* DOCUMENT PASSAGE
>> Begin

This article was published in the Summer 2011 issue of The Baylor Line and written by J.B. Smith.
One hundred and seventy-five years ago, Texas declared its independence from Mexico. Leading the charge was Sam Houston – a complex, ambitious man who would go on to form strong bonds with Baylor University.
On the eve of the Civil War, Texas Gov. Sam Houston sat under a live oak tree with Baylor University president Rufus Burleson and contemplated his political suicide.
On that evening in late 1860, the aging, crippled hero of San Jacinto still had fight in him. He had been stumping the state, trying to keep Texas from seceding. Now he was taking a breather at his family home near Baylor in Independence, Texas.
Outside Independence Baptist Church, he confided his hopes to Burleson, the intense young Baptist preacher who had built Baylor into a leading Texas school and who had baptized Houston six years earlier.
Abraham Lincoln’s election as president in November had brought the call for a statewide secession convention, over Houston’s objections. But Houston thought he could still prevail on the opinion-makers of Texas to stay loyal to the Union he had fought so hard to join.
“I am making my last effort to save Texas from the yawning gulf of ruin,” he told Burleson that night.
At thirty-seven, Burleson revered Houston as a father figure—and as a man whose underdog army had routed Santa Anna and won Texas independence. But he doubted whether Houston’s bravado was enough to turn the secessionist tide. That tide would, in fact, wash Houston away.
Burleson nevertheless pledged to support Houston.
“I assured him I would with all my heart, but expressed great fears that all was lost,” Burleson would recall in a speech to the Texas Legislature three decades later. “It was after midnight. He said, ‘Our only hope is in God. Let us kneel down and pray to the God of Liberty.'”
For half an hour, the most important figure in Texas history knelt with Baylor’s leader and prayed for Texas.
Bound together
That Gethsemane scene captures both the intimate relationship between the two men and the entwined roots of Texas and her longest-chartered university.
It’s a story that’s worth knowing and remembering in 2011, as Texans commemorate dual anniversaries: The 175th anniversary of the Texas Revolution and the sesquicentennial of the Civil War.
From the very foundations of the state, Baylor has been one of its key institutions, said Dr. Michael Parrish, a Baylor professor who teaches Civil War and Texas history.
“In the 1850s and 1860s, Baylor was considered the major university of Texas,” he said. “Baylor has always been a lot like a state school. It’s provided so many lawyers, professional people, and people successful in business. The legacy lives on and is evident today.”
It’s no surprise, then, that Sam Houston was an early supporter of Baylor at Independence as he sought to develop Texas as part of the civilized world.
He contributed money and an extensive library to the fledging university and seven of his eight children studied at Baylor or its preparatory school.
Houston and his family moved to Independence in 1853 because of those educational opportunities and because his wife’s family lived there, according to Lois Smith Murray’s book Baylor at Independence. They would live there off and on during the 185os and 1860s.

>> End

* Data listing
>> Begin

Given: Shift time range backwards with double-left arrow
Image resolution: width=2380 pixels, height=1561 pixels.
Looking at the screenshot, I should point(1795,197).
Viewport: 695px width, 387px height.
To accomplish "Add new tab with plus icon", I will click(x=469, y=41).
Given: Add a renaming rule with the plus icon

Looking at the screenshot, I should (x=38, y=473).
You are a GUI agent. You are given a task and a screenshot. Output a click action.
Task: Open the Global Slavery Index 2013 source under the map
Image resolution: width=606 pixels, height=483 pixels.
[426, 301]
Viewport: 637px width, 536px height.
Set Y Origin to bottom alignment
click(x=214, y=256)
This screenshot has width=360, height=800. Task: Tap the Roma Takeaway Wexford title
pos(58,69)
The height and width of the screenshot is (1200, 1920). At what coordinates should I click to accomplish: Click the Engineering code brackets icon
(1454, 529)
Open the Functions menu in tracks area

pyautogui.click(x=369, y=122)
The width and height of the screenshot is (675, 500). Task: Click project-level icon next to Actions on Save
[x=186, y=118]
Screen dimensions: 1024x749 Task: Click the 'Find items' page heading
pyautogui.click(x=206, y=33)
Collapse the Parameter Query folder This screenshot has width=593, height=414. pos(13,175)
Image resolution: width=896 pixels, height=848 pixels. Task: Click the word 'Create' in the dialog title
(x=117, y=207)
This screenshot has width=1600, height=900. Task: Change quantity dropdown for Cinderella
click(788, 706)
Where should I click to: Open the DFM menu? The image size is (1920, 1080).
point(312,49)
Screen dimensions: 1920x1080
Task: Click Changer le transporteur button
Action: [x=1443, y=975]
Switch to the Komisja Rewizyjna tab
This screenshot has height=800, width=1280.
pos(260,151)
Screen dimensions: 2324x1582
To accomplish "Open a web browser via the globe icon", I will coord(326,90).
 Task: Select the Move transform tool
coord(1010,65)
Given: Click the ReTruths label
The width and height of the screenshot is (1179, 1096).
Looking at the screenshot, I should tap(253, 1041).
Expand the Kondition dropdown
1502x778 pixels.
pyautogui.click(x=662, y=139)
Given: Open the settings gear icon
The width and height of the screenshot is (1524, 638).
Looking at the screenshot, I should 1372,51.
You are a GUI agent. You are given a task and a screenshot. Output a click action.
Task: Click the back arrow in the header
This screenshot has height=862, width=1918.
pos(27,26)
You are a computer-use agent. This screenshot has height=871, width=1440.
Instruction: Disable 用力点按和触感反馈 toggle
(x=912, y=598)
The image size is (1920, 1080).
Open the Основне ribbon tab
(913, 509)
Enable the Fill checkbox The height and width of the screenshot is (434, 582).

>> End

* PROBLEMS TO SOLVE
**a)** In the article about Sam Houston and Baylor, what kind of tree did Houston sit under with Rufus Burleson?
**b)** Which lines of the listing contain the word "dropdown"? Copy out each one, treating case as significant.
The article and the listing come from separate, unrelated sources.

* RESULTS OF THE TASKS
**a)** A live oak tree.

**b)**
This screenshot has width=1600, height=900. Task: Change quantity dropdown for Cinderella
Expand the Kondition dropdown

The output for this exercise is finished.